**EXERCISE OBJECTIVE:**
From the data below, return only the lines from the one with "Click the progress slider handle" through the one with "The height and", exact and inclusive, with pictures left out.

[Screenshot grounding data]
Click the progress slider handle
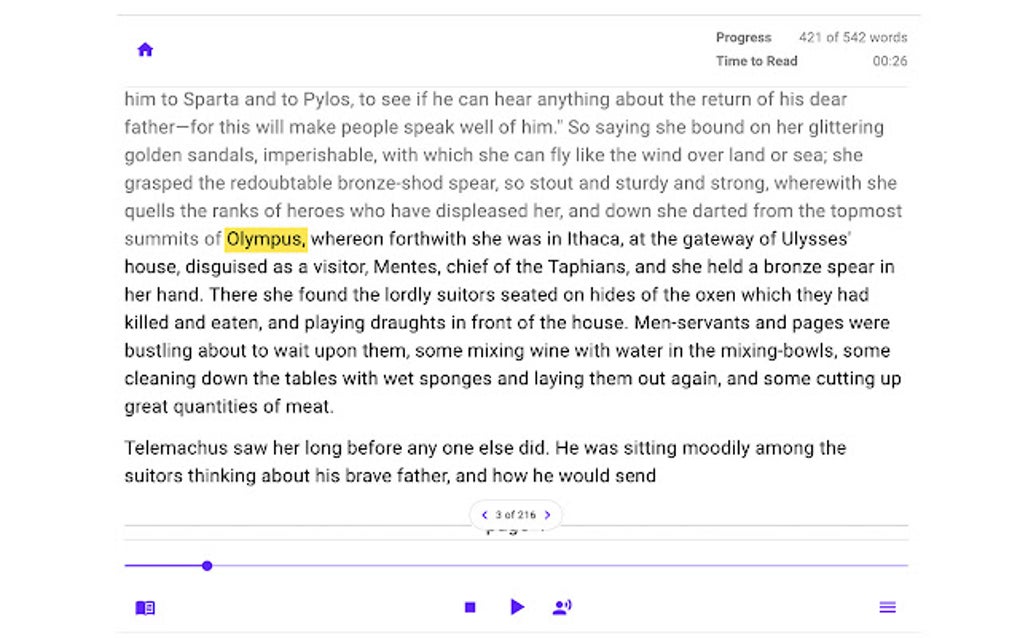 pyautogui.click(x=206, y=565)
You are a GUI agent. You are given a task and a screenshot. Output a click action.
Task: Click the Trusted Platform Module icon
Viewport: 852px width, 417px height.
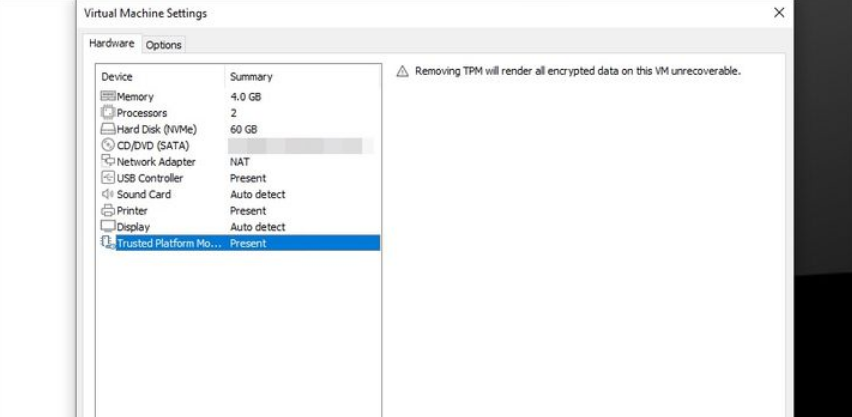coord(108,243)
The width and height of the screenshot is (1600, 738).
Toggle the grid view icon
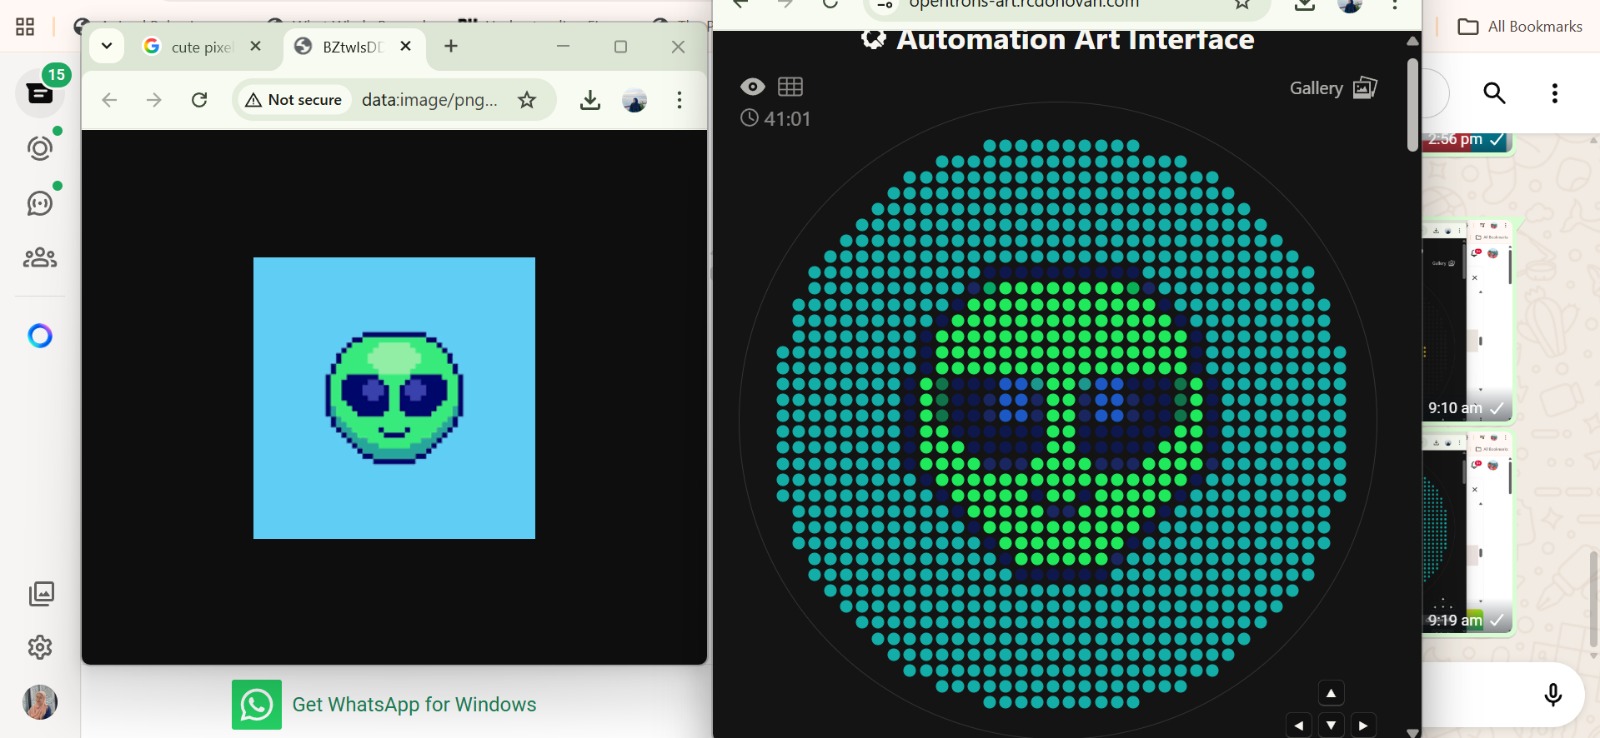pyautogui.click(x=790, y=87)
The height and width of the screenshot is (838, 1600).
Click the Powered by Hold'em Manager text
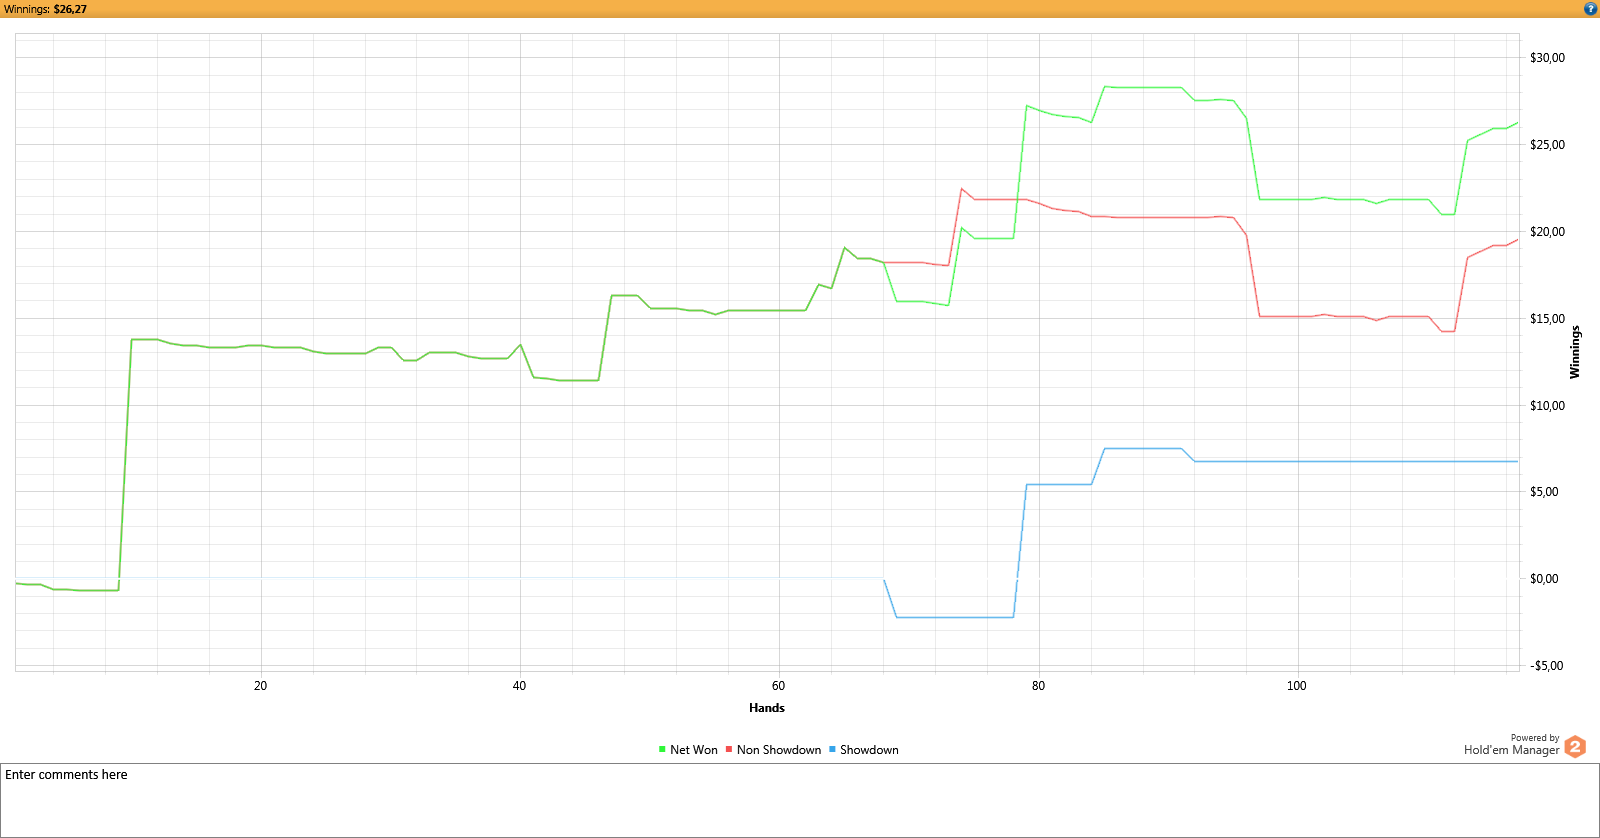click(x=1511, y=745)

---

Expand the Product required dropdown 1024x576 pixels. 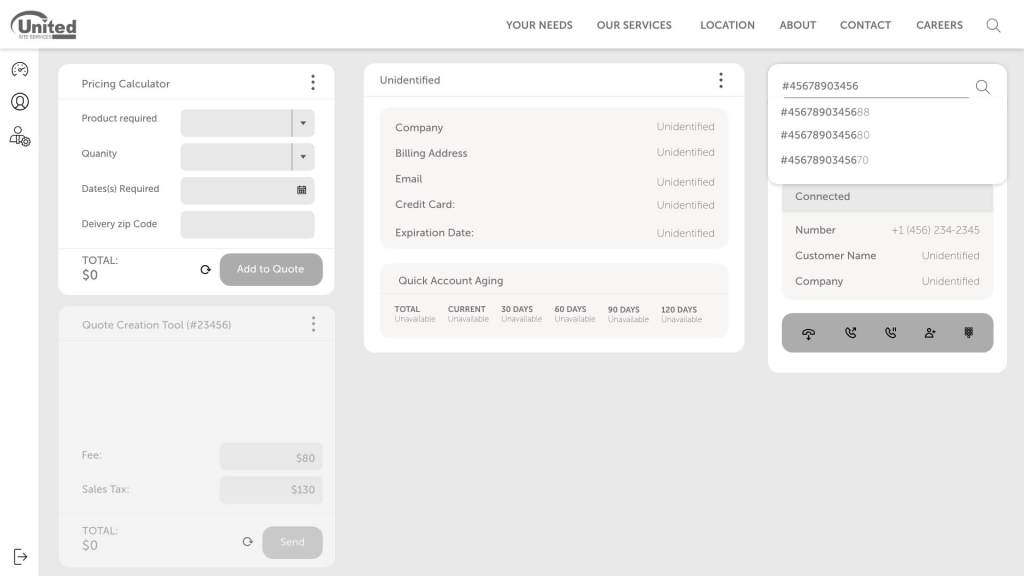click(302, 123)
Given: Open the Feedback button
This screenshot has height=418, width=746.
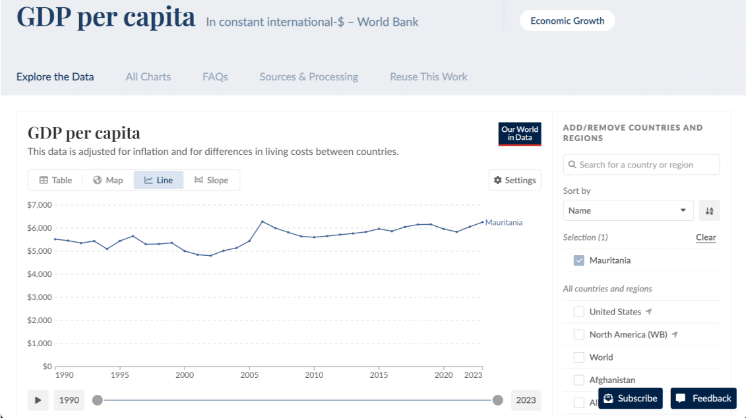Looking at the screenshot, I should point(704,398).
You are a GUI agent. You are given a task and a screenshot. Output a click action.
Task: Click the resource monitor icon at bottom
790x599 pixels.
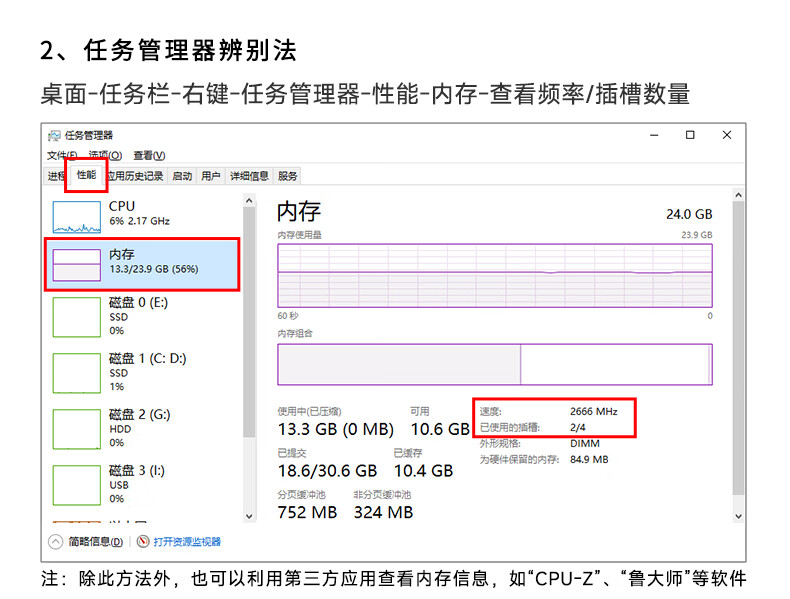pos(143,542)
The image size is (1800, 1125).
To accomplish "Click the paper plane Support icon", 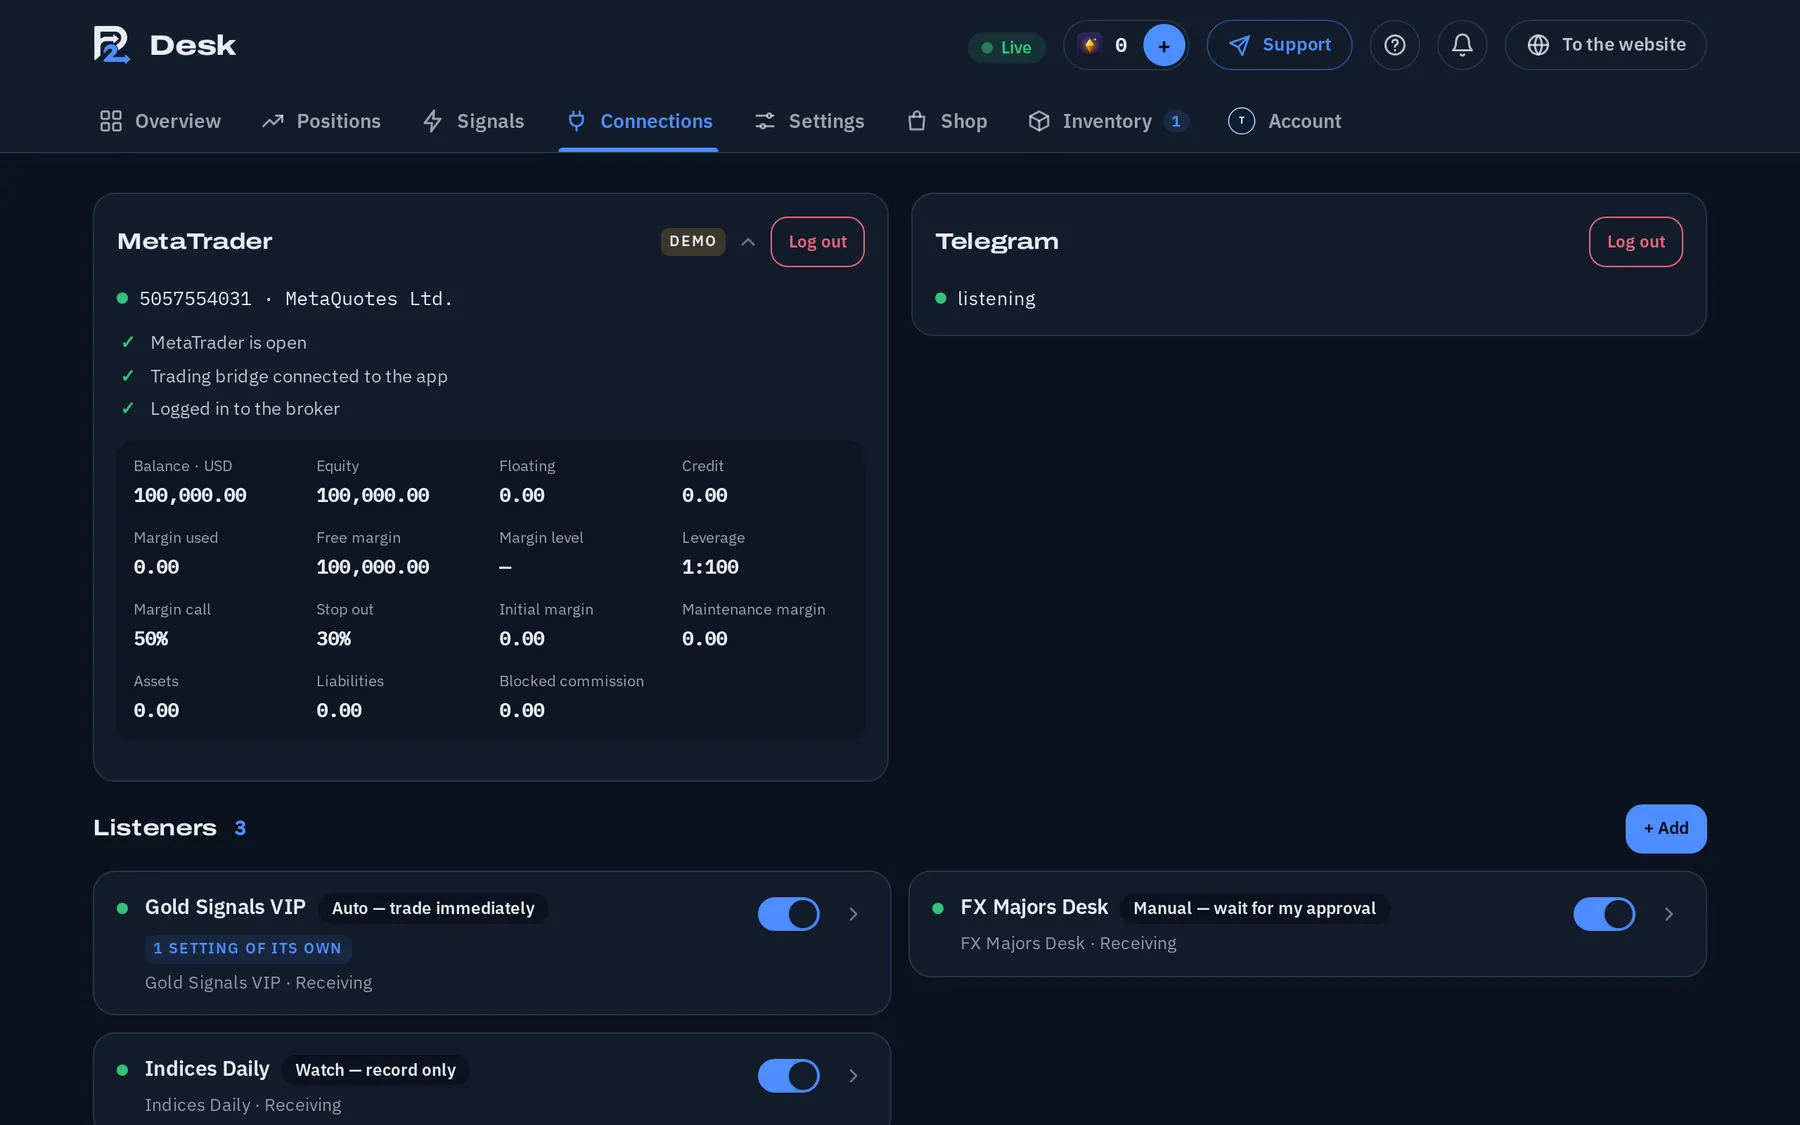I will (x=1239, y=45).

**WRITTEN SOLUTION:**
Click the progress slider handle
 pyautogui.click(x=206, y=565)
You are a GUI agent. You are given a task and a screenshot. Output a click action.
Task: Click the Trusted Platform Module icon
Viewport: 852px width, 417px height.
coord(108,243)
The width and height of the screenshot is (1600, 738).
Toggle the grid view icon
pyautogui.click(x=790, y=87)
The height and width of the screenshot is (838, 1600).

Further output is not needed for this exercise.